Like many of you folks out there, I’m currently engaged in the thinly-disguised admission of alcoholism that is ‘Dry January’. I’m also on a diet, and this week have eaten what looked like two shrivelled gonads for lunch, (they were boiled potatoes, I think) and yesterday a ‘salad’. The goal is to be down to Class I Obese by the summer.
The diet means no white bread, no pasta (white pasta but I don’t recognise brown pasta as such) and most of all no sugar, which is now thought to account for a large number of deaths from heart disease. The Telegraph’s Tom Chivers makes the perfectly sensible, if thoughtcrimey, point that it’s reasonable to make some laws restricting our consumption because we don’t all have the same power of impulse control: ‘We are not equally “free”. And addiction and compulsion are obstacles to our freedom.’

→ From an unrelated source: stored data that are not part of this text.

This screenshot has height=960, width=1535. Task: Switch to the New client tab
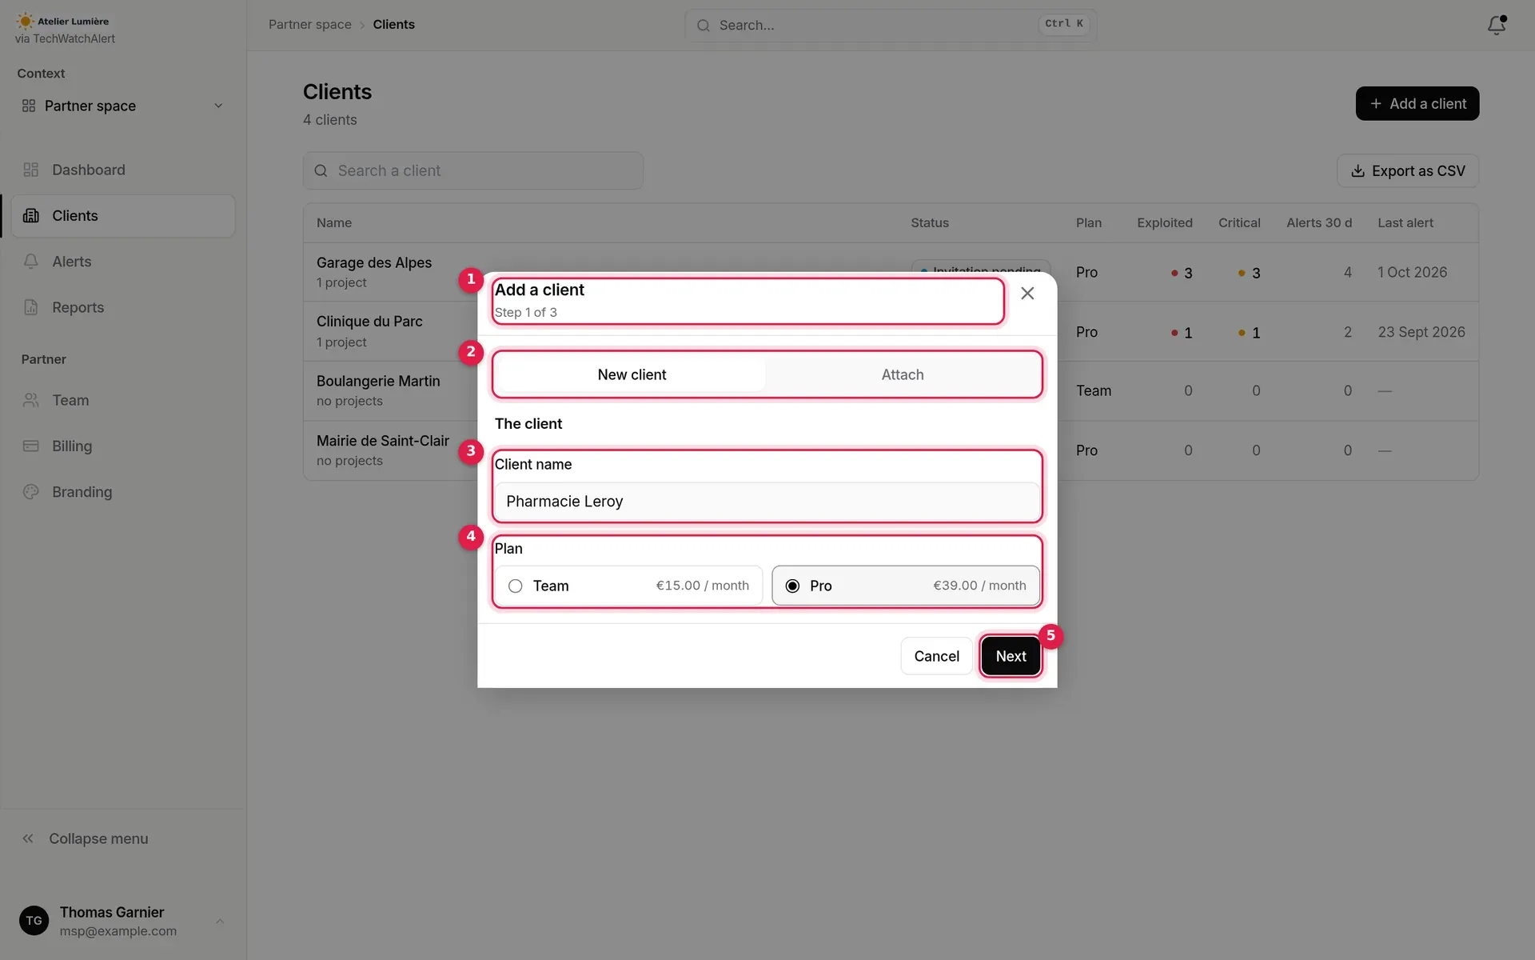click(632, 374)
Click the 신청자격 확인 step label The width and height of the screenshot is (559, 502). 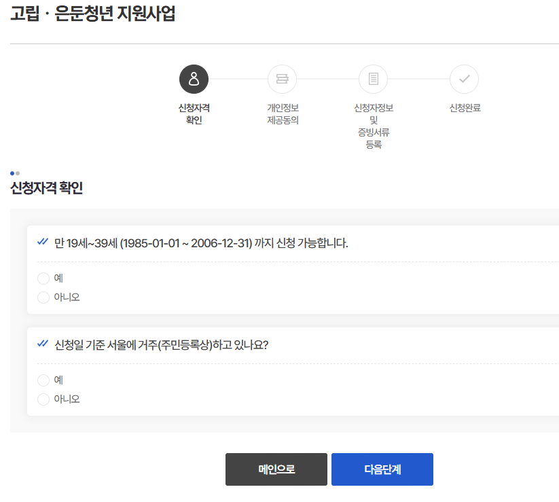coord(194,114)
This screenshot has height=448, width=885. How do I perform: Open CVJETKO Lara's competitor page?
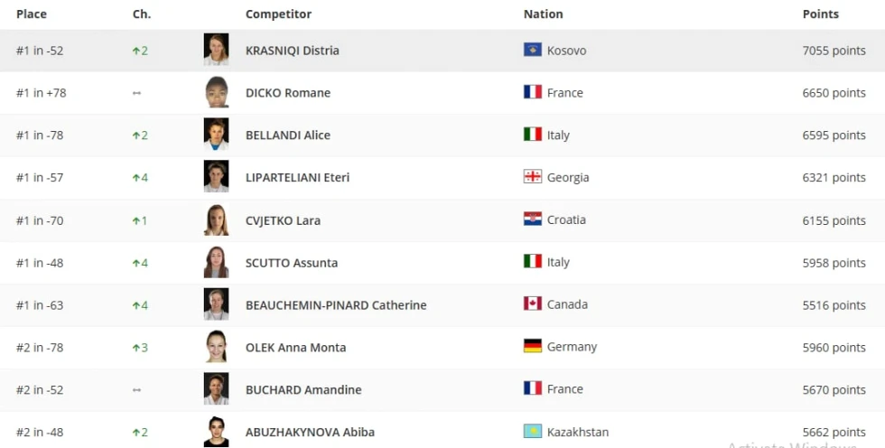(283, 220)
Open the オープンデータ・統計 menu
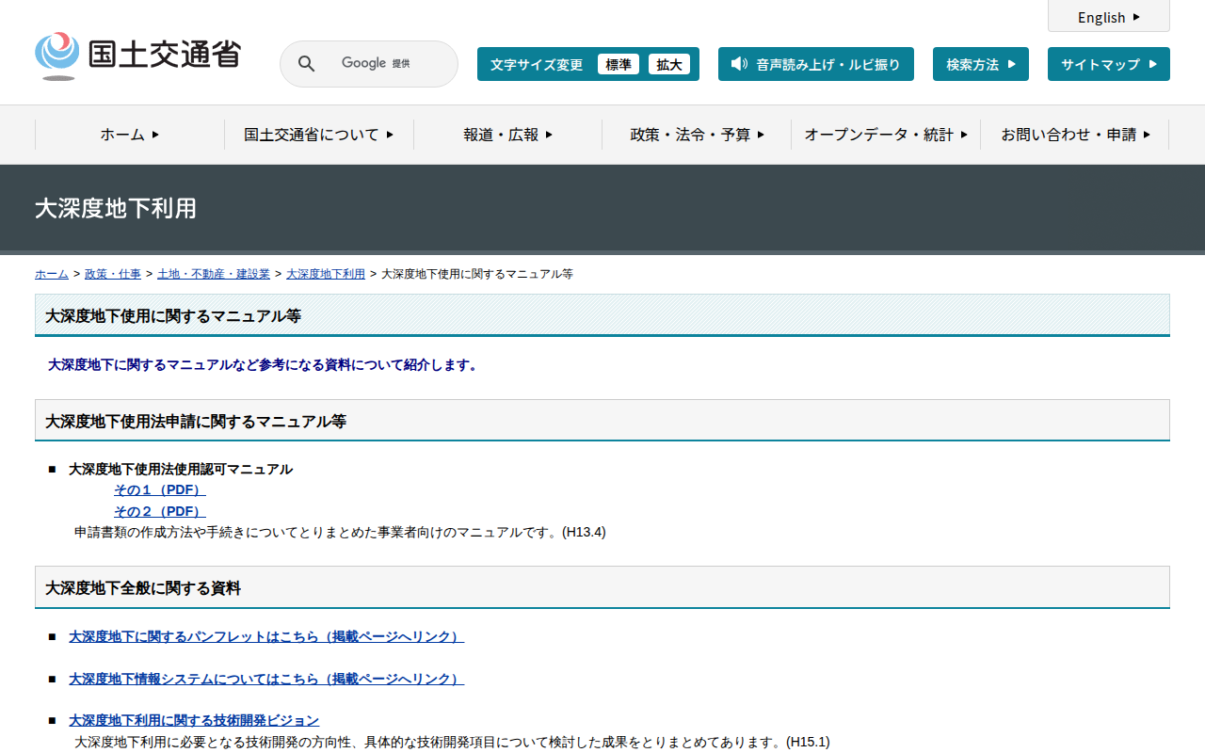Screen dimensions: 1205x753 pos(885,135)
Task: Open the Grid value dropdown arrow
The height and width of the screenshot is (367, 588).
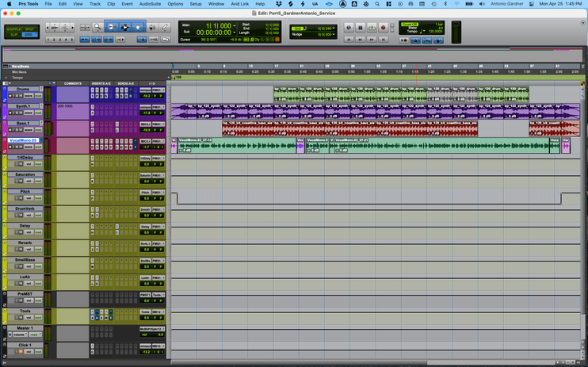Action: (x=334, y=29)
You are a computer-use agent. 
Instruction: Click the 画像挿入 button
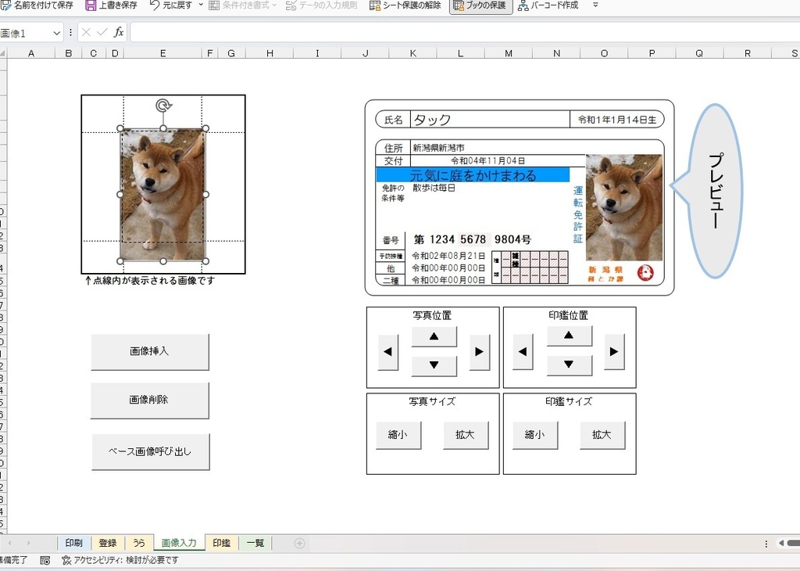(x=150, y=352)
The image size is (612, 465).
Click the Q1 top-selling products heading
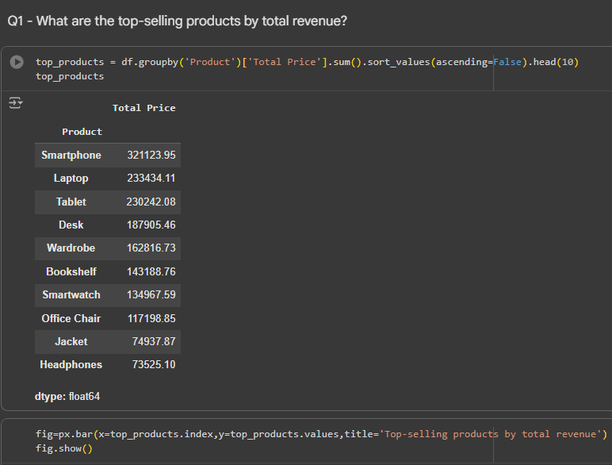point(178,21)
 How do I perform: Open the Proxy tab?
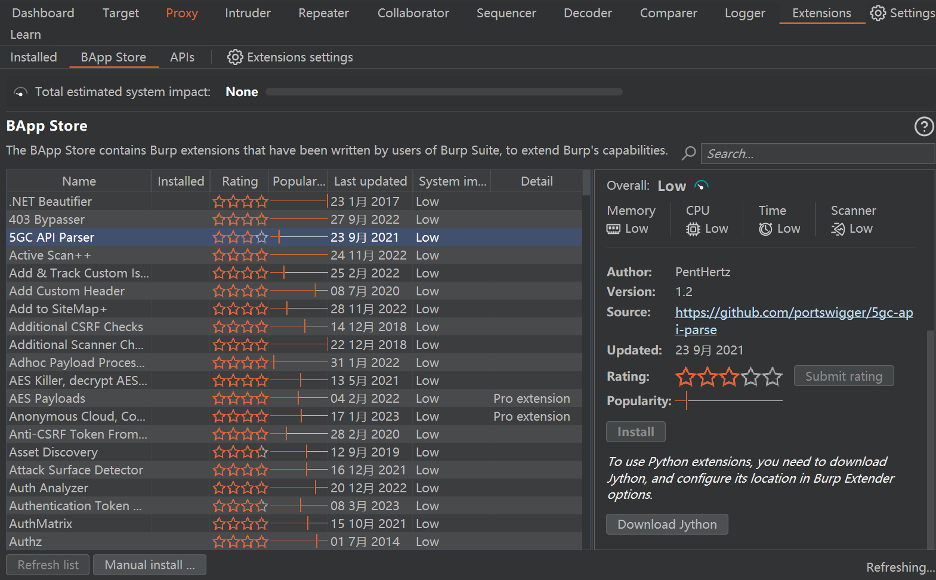pyautogui.click(x=182, y=13)
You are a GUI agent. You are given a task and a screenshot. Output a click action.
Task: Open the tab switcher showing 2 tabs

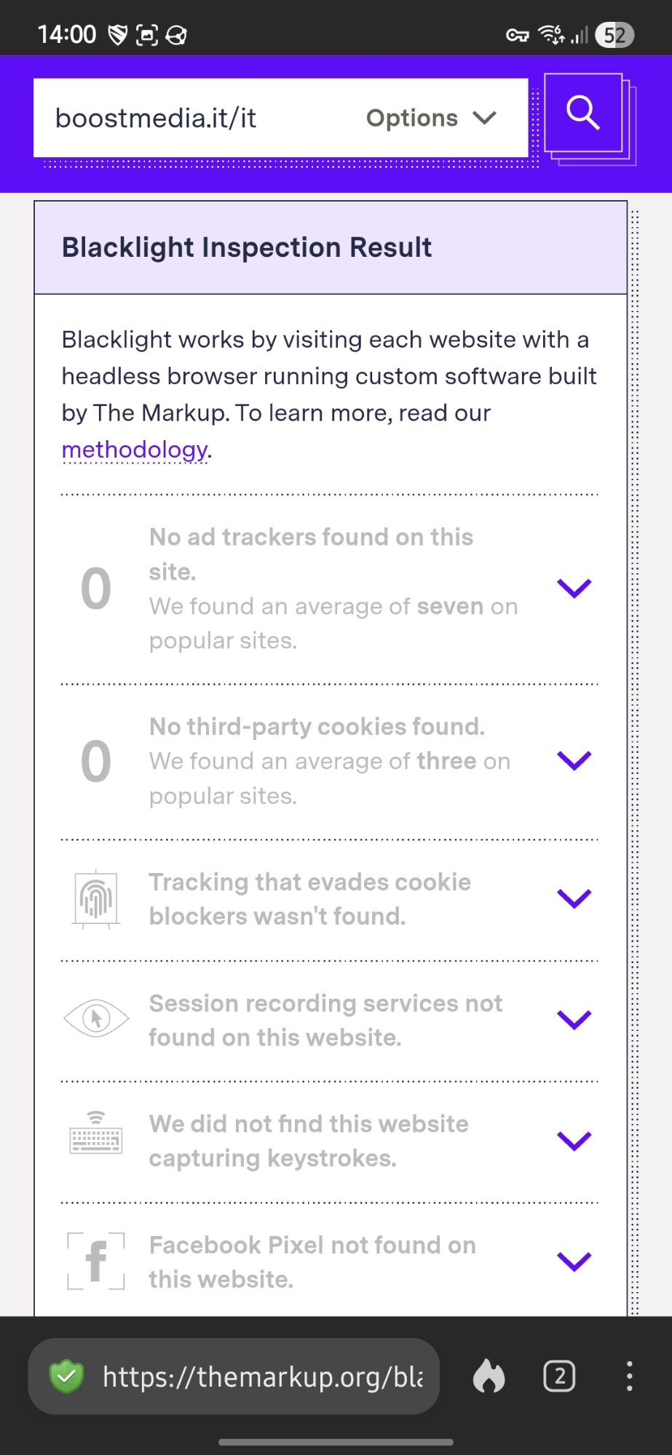click(559, 1376)
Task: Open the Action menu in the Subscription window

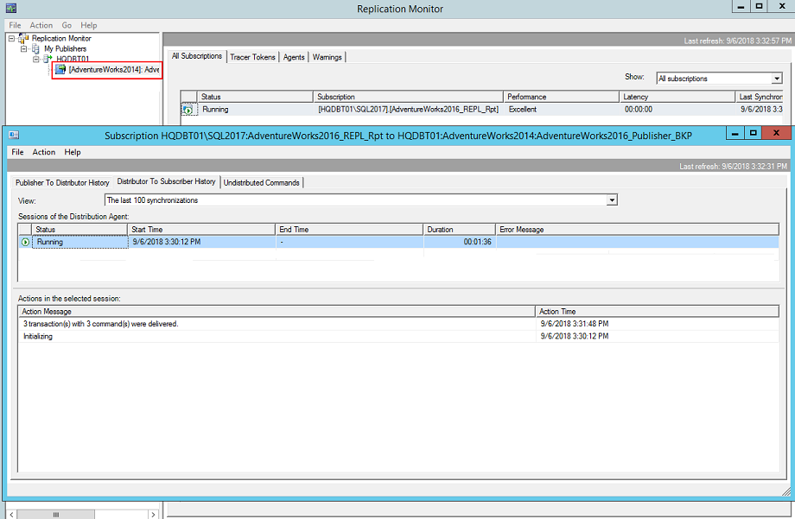Action: (x=44, y=152)
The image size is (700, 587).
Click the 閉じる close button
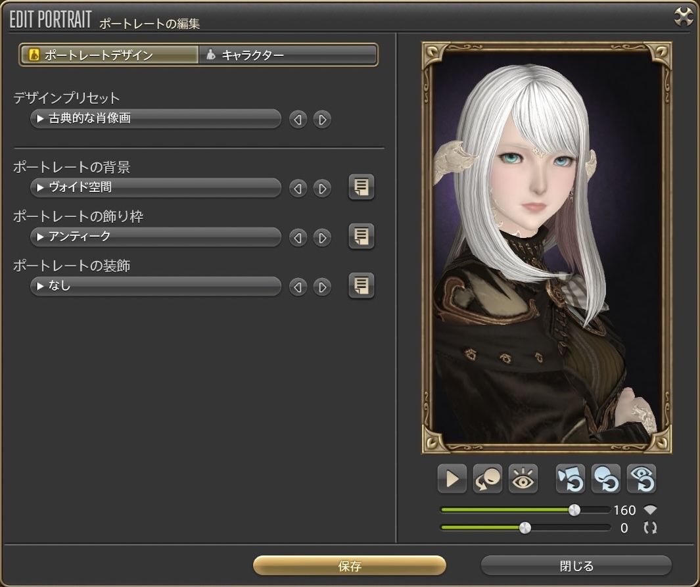pos(576,566)
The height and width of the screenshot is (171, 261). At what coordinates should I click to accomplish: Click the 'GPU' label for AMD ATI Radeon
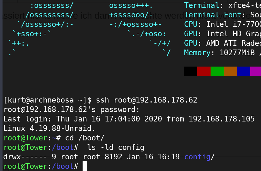click(x=191, y=43)
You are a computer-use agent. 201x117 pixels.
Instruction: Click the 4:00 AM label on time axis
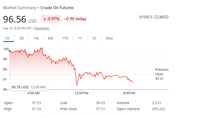(x=34, y=93)
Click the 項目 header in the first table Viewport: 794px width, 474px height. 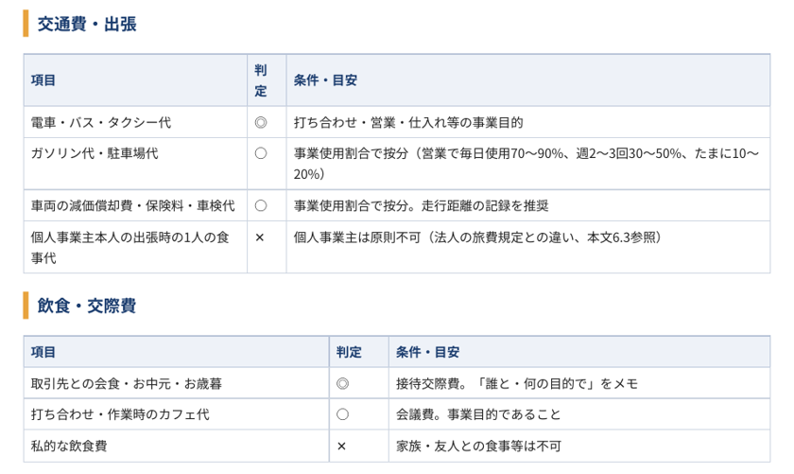[135, 80]
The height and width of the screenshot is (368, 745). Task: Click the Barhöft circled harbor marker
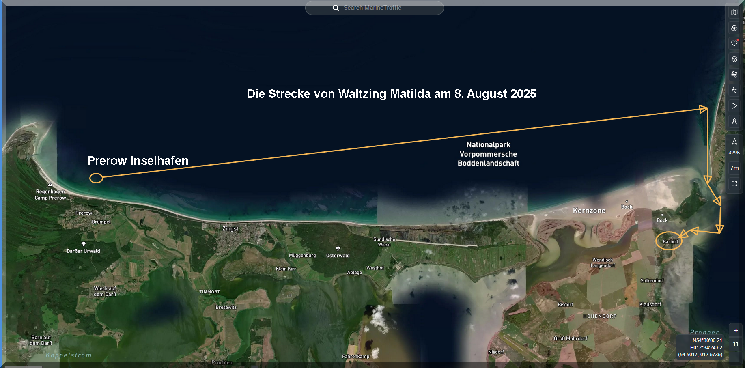point(669,241)
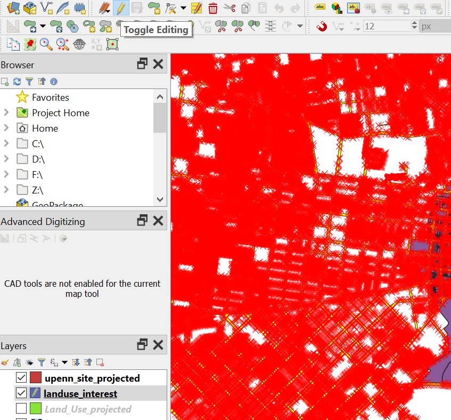Click the red Delete Selected trash icon
Viewport: 451px width, 420px height.
pyautogui.click(x=213, y=8)
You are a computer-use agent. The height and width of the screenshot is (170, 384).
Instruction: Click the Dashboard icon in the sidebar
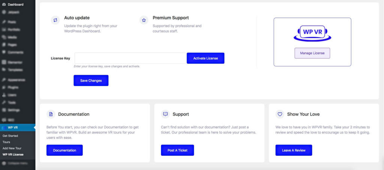click(x=4, y=4)
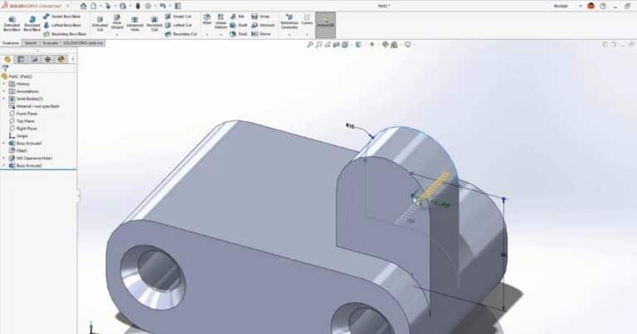This screenshot has width=637, height=334.
Task: Open the PropertyManager panel tab icon
Action: pos(21,59)
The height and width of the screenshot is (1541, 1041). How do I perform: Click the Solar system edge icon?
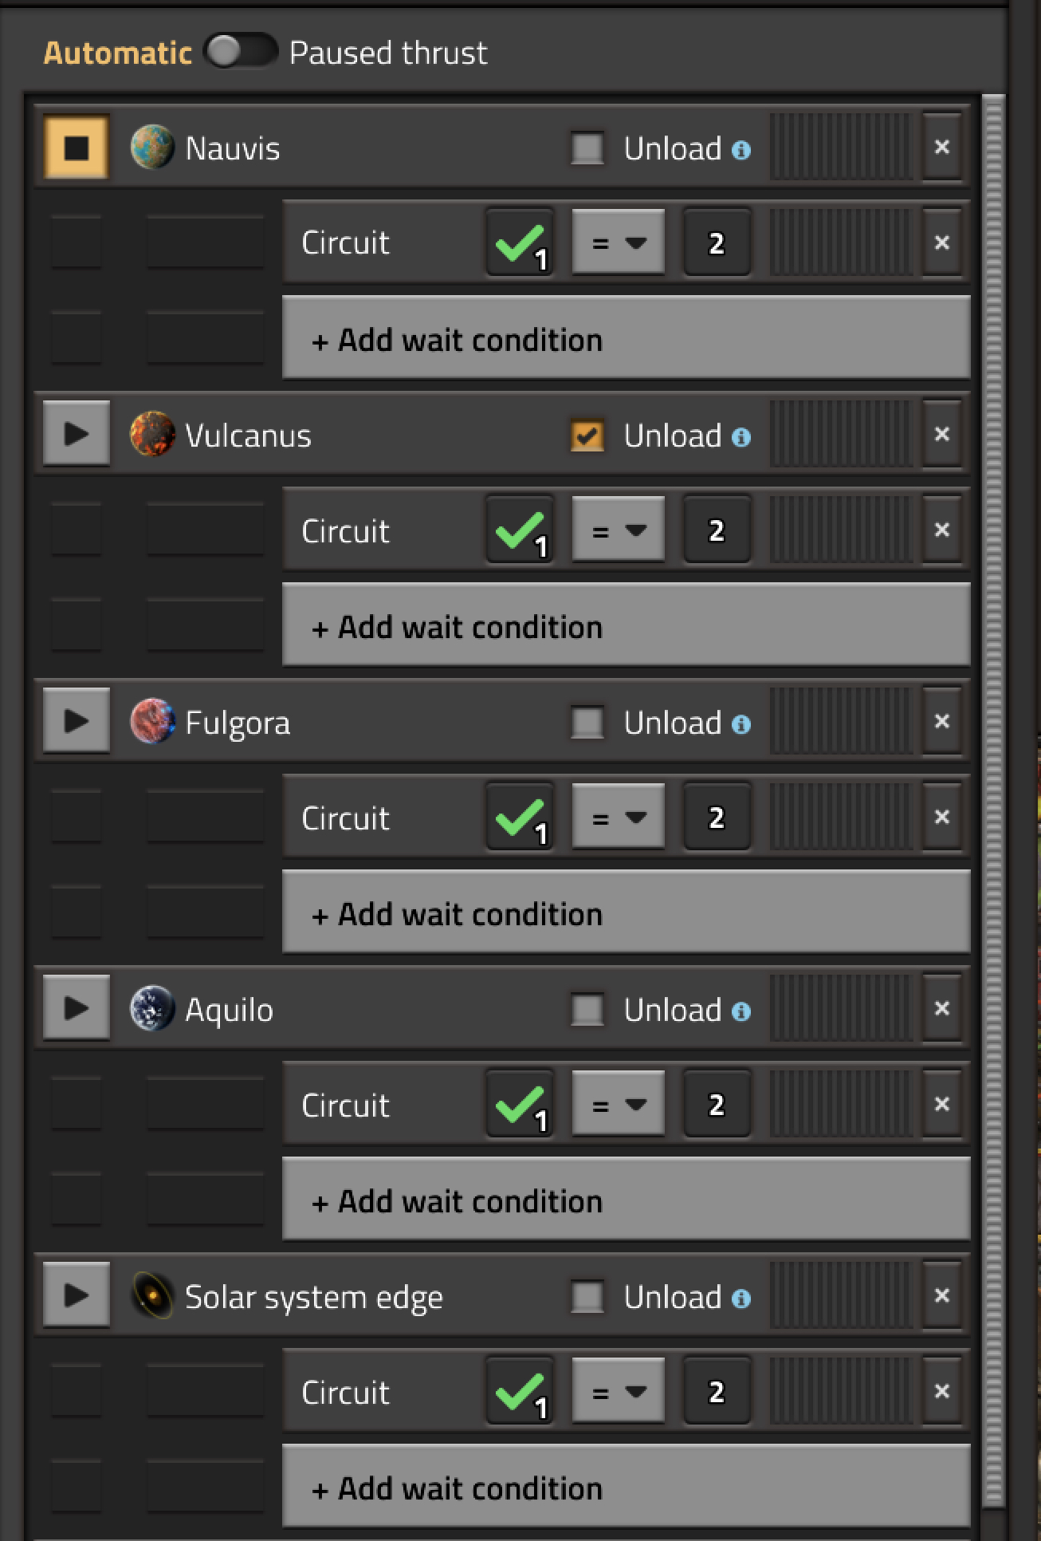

Indeed, although the same could be said of a range of issues relating to the permissive society; progressive education, sexual freedom, reduced prison sentences, the liberalisation of gambling and drinking laws, plus the proliferation of payday lenders, all of which have a disproportionately harmful effect on the poor, who tend to have lower levels of impulse control.
But does poverty damage your ability to control yourself or does lack of control and judgment lead to poverty? That seems to be a clear case of one of those things where people have invested a lot of their worldview in believing it must be all of one, when it’s most likely a mixture of the two. Life is one big drinking game – the more you lose, the harder it is to win.